- Opening Delimiter -

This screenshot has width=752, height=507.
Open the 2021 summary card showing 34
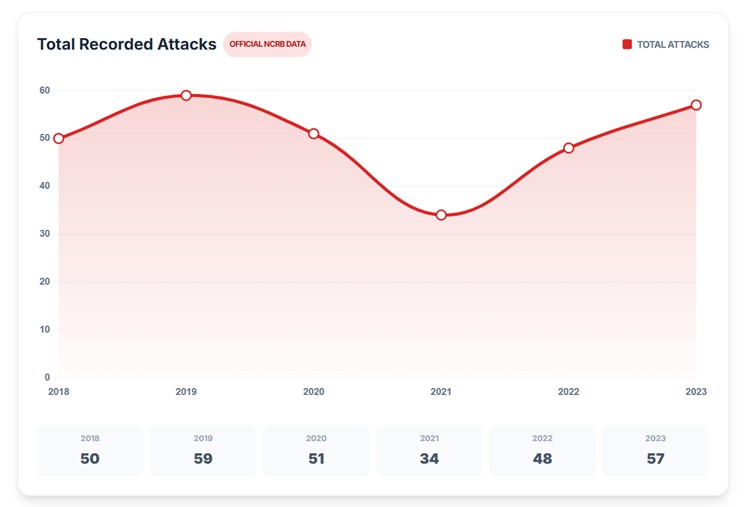[x=429, y=451]
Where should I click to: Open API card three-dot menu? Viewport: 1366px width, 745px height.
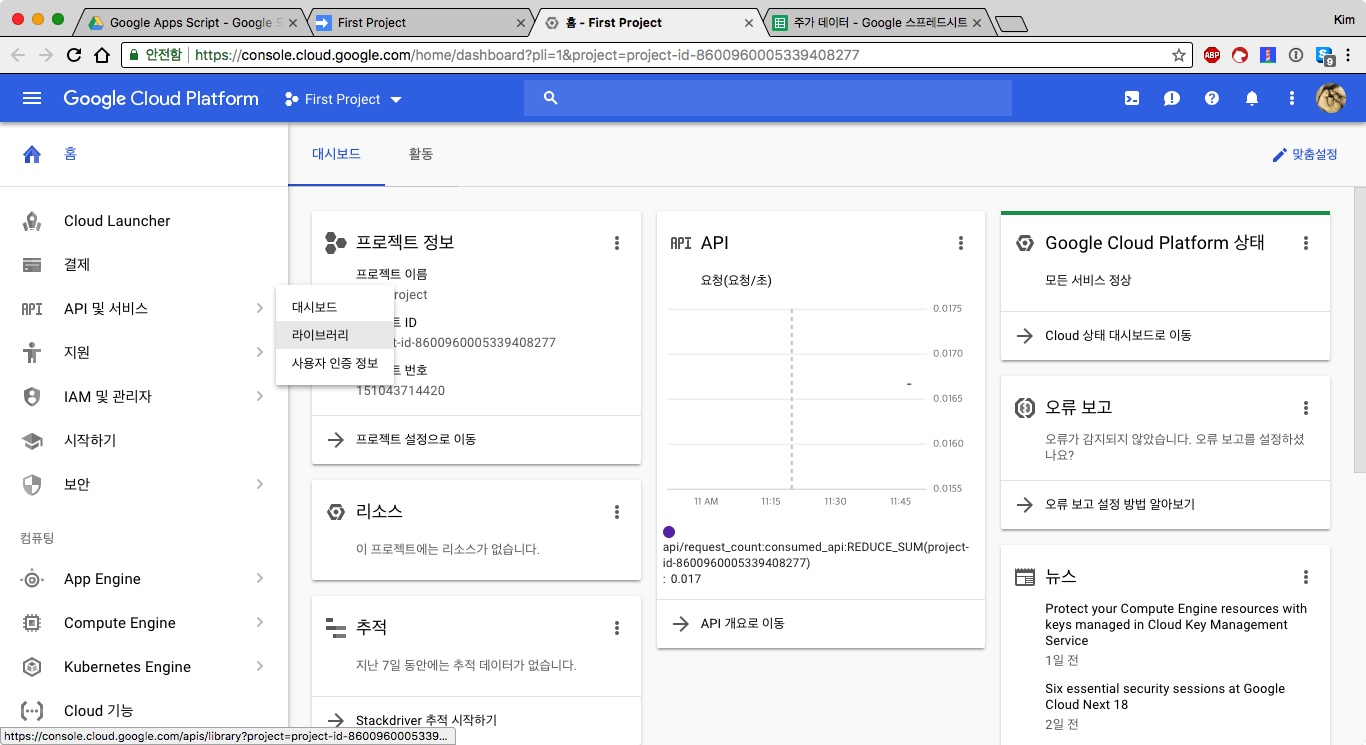961,243
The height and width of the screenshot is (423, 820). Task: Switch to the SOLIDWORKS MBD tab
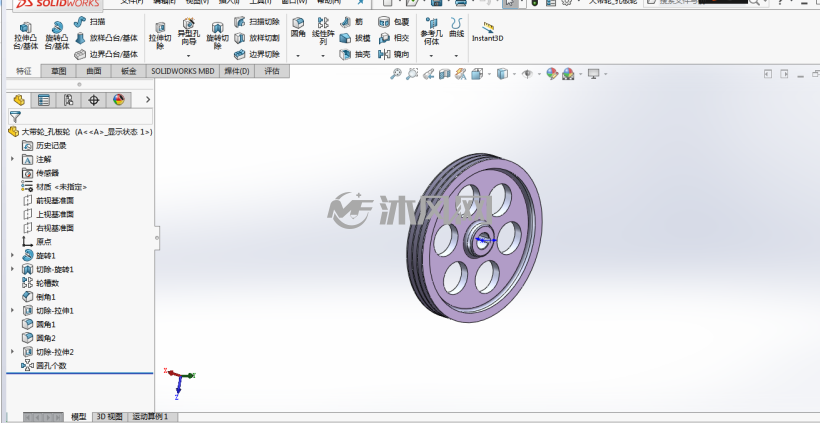183,71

- Closing Delimiter -

• _WORK ORDER_
All that is needed is the data above, repeated exactly, without the pictures.

• _REPLY_
This screenshot has width=752, height=507.
Open the 2021 summary card showing 34
[x=429, y=451]
Where should I click to: Open API card three-dot menu? Viewport: 1366px width, 745px height.
961,243
The height and width of the screenshot is (423, 820). Task: Switch to the SOLIDWORKS MBD tab
183,71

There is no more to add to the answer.